XML (RSS)

XML

Limitation in SQL's XML Support

I managed to outsmart myself again....

I've been working on an application that processes large XML files.  One of the routines involves passing the XML to a stored procedure, which then inserts certain parts of the XML into various tables.  This is done via sp_xml_preparedocument and openxml.  This is fairly trivial and works quite well.

Now, this system processes a lot of XML.  Some of the tables involved have reached 15+ million rows, and insert performance has decreased to a point where I had to take action.  I decided that, in addition to normal SQL tuning, I would break this task into two parts.  First, the XML would be placed, unparsed, into a staging table.  A separate process would take the data from this table, perform the proper parsing via openxml,  and insert the resulting data into the various destination tables.  This separation of work would allow the main process to operate more quickly. 

I created the staging table and tested the system performance.  The system ran 400% faster.  Cool. 

Next, I had to write the process that would retrieve the data from this staging table and insert it into the destination tables.  This is when I discovered my mistake.

The XML is stored in NTEXT fields in the staging table.  I needed to read this into a local variable, so that I could pass it to the sp_xml_preparedocument stored procedure.  This can't be done, because local variables can't be declared as NTEXT.  I was stuck.

I found a good article on the net that explained a workaround.  However, in the article, the author states that he has used this workaround on documents that were “over 36,000 bytes in size.”  My documents sometimes reach 20 MB in size.  His method doesn't work on documents over about 300K.  (You should check it out, though.  It's a good read.)  I had to solve my own problem.

So, as I was running out of time, I decided to fall back to the one solution that I knew would work.  I wrote a .NET process that runs on a background thread.  This process reads the XML from the staging table (via an FOR XML EXPLICIT query), parses this data via a couple of calls to the XmlDocument's SelectSingleNode method, and then uses another stored procedure to insert the data into the destination tables.  This works, but I don't like it.  I would rather have all of this data manipulation occur on the SQL Server, instead of being passed back and forth between the SQL Server and the Application Server.  If anyone wants to send some alternatives my way, I would be most appreciative. 

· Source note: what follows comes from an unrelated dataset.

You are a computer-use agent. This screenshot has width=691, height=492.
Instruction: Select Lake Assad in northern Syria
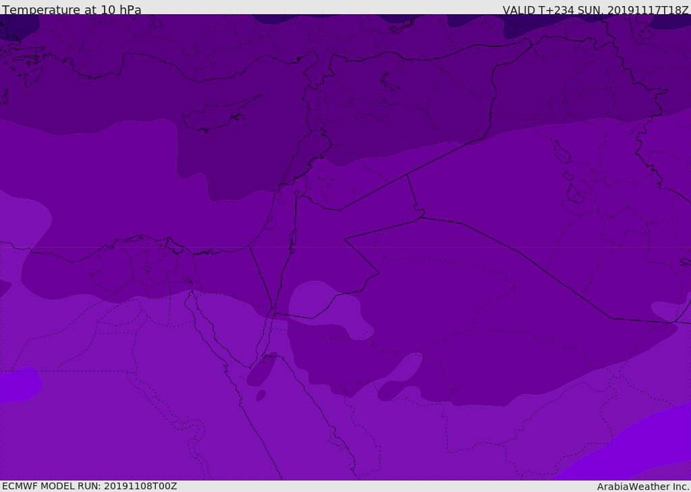pyautogui.click(x=389, y=82)
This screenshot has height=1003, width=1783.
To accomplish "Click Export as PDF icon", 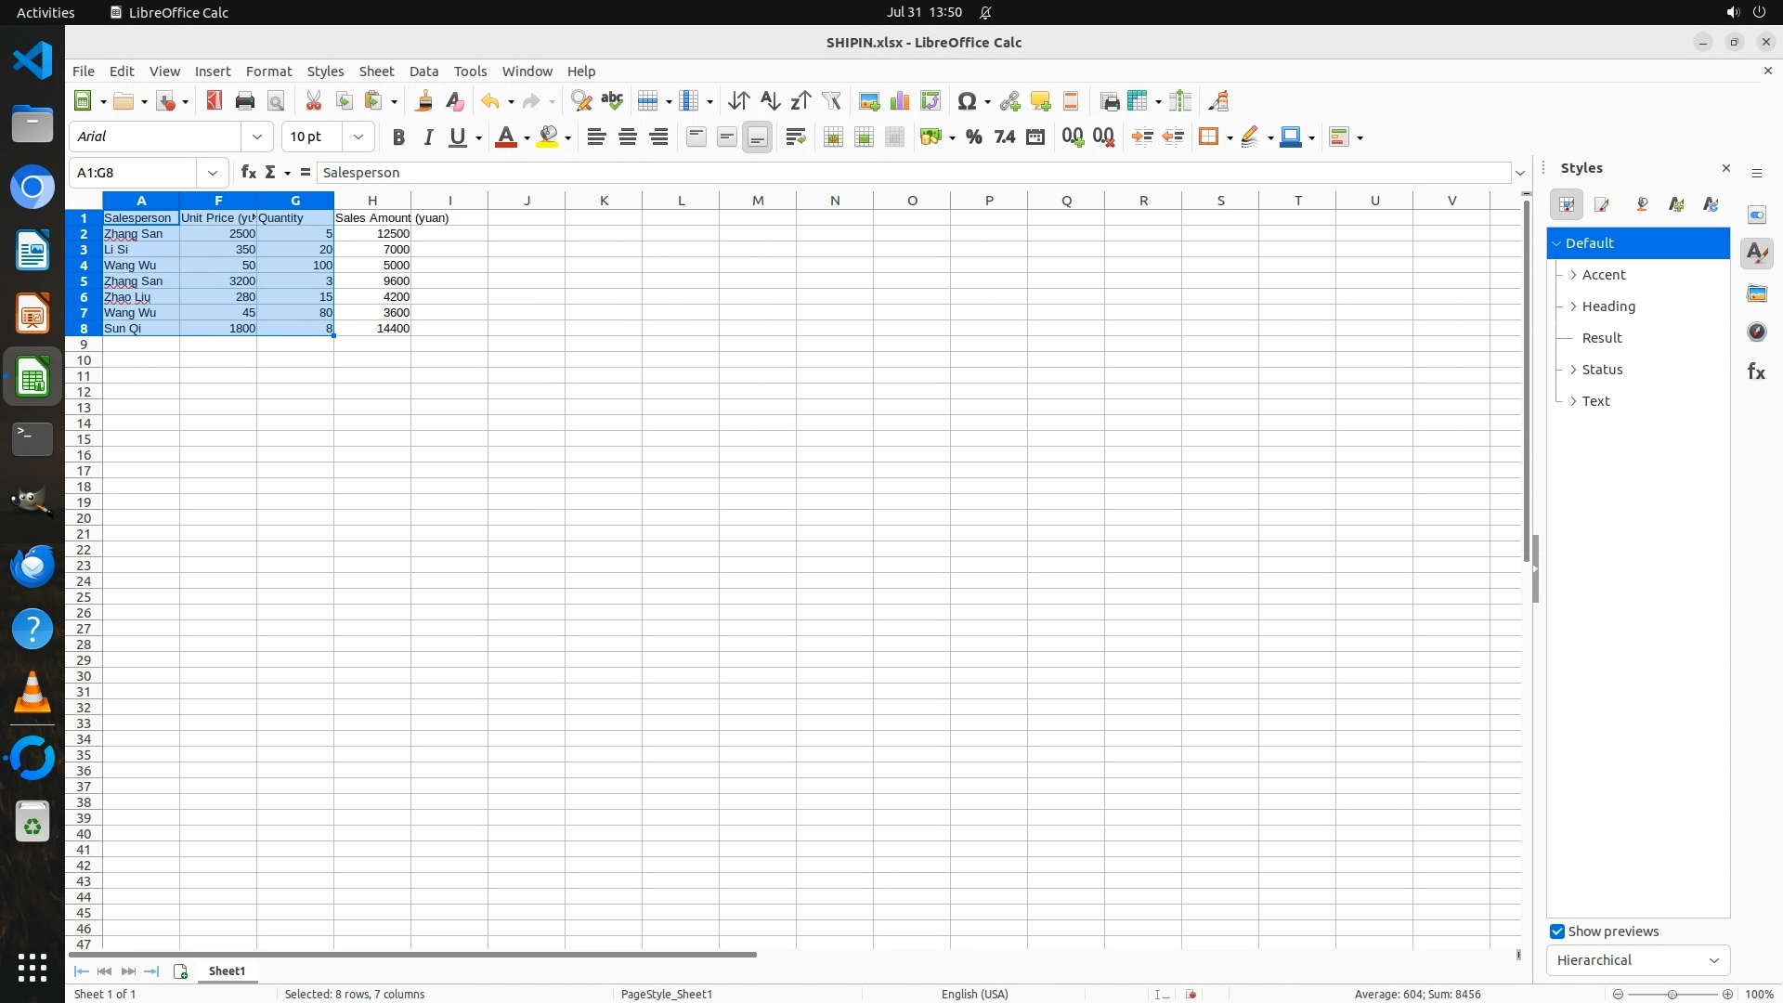I will (x=215, y=101).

I can't wait for SQL 2005.  Maybe this kind of thing will go away....

OpenXML Problem in SQL 2000 Standard Edition

I've been developing more stored procedures lately that use the OpenXML function.  I developed these on SQL Server Developer Edition.  Normally, I then deploy them to a server running SQL Server Enterprise Edition.  I've been doing this for years with no problems.

This time, however, the procs did not work.  I kept receiving the following error:

OLE DB provider 'OpenXML' reported an error. The provider did not give any information about the error.

I had deployed the stored procedures to a server running SQL Server Standard Edition.  There is a bug that affectes OpenXML on this edition only.  The KB article and work around can be found here.  I changed the code as the KB suggested, and all worked well.

It figures, doesn't it?  The first time I don't use SQL Enterprise, I write code that exposes a SQL Standard-specific bug?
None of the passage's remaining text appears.